2.6 QoS based clustering

Quality of service (QoS) based clustering can be defined as meeting some provisional conditions when clustering the network and transmitting data packets from source to destination. The requirements depend on the application, but some general requirements are jitter, delay and packet loss. The paper (Ahmad et al. 2012), proposed a cluster based solution to transmit high priority data on shortest paths without any delay to achieve QoS and normal data is aggregated to save energy and increase network lifetime. Query based top-k query routing mechanism is used to achieve QoS in paper (Yang and Sun 2016). The cluster based ring clustering algorithm is proposed to reduce the time and message complexities. Some authors focus on the achievable rate in the intra-clustering model. The mobility of nodes during the cluster formation process needs alerting consideration, but the protocols reviewed in this section did not consider node movements. The topology maintenance will be increased with unstable and low quality clustering structure.

Author of the paper (Ahmadi et al. 2015) proposed a route selection scheme for real time data transmission. The routes to destination are calculated using cellular automata and genetic algorithm is used to select the optimal path for real time data. The parameters, i.e. delay and energy are considered to select the QoS shortest paths. The simulation results are compared with AODVand some other schemes. The main objective of the proposed scheme is forward the real time packets on QoS shortest paths. The shortest paths are first calculated and the best path is selected via genetic algorithm.

Findings: the proposed algorithm is compared with AODV and many other state of the art routing scheme are proposed in recent years. The GA is used to select the QoS shortest path and running GA require a large number of computations to find a solution and may compromise the QoS requirements. The load on communication link is not considered during a route optimization and hence a shortest route with heavy load may be selected for real time traffic.

2.7 Selected clustering schemes

Finally, the clustering schemes considered for simulation and comparison in this paper are:

A study of stable data transmission using hierarchical share group in MANETs (Yang and Sun 2016)—the focus of this paper is the formation of hierarchal sharing group structure (HSG). The HSGC decrease the traffic load and the reformation overhead by continuous streaming service among the mobile nodes through a secure connection. The nodes are divided into clusters and the node in a cluster with highest degree or maximum number of neighbours is selected as sharing group leader.

——————

§ PROBLEM 1
In the clustering survey, rewrite the passage between "2.7 Selected clustering" and "sharing group leader.", inclusive, substituting "cluster head" for "sharing group leader".
§ PROBLEM 2
List every distinct citation (authors and year) that appears in the clustering survey.
§ PROBLEM 3
Answer these questions using the clustering survey:
(a) Which three general QoS requirements does the survey name?
(b) In the scheme of Ahmadi et al. 2015, what selects the optimal path for real-time data?
(c) In the scheme of Yang and Sun 2016, which node in a cluster becomes the sharing group leader?
The records that follow have no connection to the clustering survey above.

——————

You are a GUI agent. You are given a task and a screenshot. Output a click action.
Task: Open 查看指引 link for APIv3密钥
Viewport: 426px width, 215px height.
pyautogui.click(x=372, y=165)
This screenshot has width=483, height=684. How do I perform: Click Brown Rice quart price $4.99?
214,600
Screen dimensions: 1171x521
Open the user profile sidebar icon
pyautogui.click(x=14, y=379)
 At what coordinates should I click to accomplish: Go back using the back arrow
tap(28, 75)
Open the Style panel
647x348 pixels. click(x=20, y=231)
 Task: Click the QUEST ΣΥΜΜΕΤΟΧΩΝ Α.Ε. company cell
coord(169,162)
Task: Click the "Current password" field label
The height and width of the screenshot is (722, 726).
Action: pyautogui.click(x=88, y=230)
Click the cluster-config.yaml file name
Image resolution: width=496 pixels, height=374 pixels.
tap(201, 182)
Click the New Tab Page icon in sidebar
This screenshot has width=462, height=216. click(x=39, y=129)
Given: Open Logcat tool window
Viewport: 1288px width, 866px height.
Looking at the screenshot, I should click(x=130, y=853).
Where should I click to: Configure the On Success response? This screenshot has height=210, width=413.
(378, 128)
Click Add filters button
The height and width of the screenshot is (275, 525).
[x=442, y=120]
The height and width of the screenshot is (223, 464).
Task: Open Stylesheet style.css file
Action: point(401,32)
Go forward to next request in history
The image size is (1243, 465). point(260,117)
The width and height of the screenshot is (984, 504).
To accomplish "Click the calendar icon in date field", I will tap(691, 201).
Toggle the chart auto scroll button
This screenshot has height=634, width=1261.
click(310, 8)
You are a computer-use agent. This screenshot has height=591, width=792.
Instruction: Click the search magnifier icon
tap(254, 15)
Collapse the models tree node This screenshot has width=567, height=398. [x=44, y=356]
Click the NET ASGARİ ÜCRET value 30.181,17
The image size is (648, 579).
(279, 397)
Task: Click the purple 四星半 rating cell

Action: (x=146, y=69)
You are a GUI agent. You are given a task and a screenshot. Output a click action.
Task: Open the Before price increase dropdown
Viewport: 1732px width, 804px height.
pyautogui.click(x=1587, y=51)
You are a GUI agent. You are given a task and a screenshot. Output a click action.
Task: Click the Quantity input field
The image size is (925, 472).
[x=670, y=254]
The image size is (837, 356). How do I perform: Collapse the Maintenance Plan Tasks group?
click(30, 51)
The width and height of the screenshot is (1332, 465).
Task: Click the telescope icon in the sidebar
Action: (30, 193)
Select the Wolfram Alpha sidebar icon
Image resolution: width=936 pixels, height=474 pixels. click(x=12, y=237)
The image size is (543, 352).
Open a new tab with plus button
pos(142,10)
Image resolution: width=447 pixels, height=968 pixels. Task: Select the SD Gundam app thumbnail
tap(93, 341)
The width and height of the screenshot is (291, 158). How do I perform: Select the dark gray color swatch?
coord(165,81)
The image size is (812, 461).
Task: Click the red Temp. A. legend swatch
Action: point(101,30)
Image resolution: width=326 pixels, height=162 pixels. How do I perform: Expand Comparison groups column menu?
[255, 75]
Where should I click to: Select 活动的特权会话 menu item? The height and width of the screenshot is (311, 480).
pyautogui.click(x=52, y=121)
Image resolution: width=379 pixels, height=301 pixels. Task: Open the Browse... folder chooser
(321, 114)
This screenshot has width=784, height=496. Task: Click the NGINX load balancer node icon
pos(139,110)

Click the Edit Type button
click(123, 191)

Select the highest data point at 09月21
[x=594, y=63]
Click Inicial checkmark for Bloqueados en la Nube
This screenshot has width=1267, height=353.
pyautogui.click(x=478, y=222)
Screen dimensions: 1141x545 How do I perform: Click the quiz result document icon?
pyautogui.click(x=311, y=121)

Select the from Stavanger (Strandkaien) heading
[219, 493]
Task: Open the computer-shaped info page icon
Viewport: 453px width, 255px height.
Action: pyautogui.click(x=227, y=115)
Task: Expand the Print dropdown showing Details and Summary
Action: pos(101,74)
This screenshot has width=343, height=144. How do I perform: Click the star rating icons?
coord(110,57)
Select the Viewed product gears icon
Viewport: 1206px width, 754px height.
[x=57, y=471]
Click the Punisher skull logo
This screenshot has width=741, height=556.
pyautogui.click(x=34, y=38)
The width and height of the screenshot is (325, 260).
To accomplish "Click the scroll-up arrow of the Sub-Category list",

——————

§ TASK ANSWER 1
2.7 Selected clustering schemes

Finally, the clustering schemes considered for simulation and comparison in this paper are:

A study of stable data transmission using hierarchical share group in MANETs (Yang and Sun 2016)—the focus of this paper is the formation of hierarchal sharing group structure (HSG). The HSGC decrease the traffic load and the reformation overhead by continuous streaming service among the mobile nodes through a secure connection. The nodes are divided into clusters and the node in a cluster with highest degree or maximum number of neighbours is selected as cluster head.

§ TASK ANSWER 2
Ahmad et al. 2012
Yang and Sun 2016
Ahmadi et al. 2015

§ TASK ANSWER 3
(a) Jitter, delay and packet loss.
(b) A genetic algorithm.
(c) The node with the highest degree, or the maximum number of neighbours.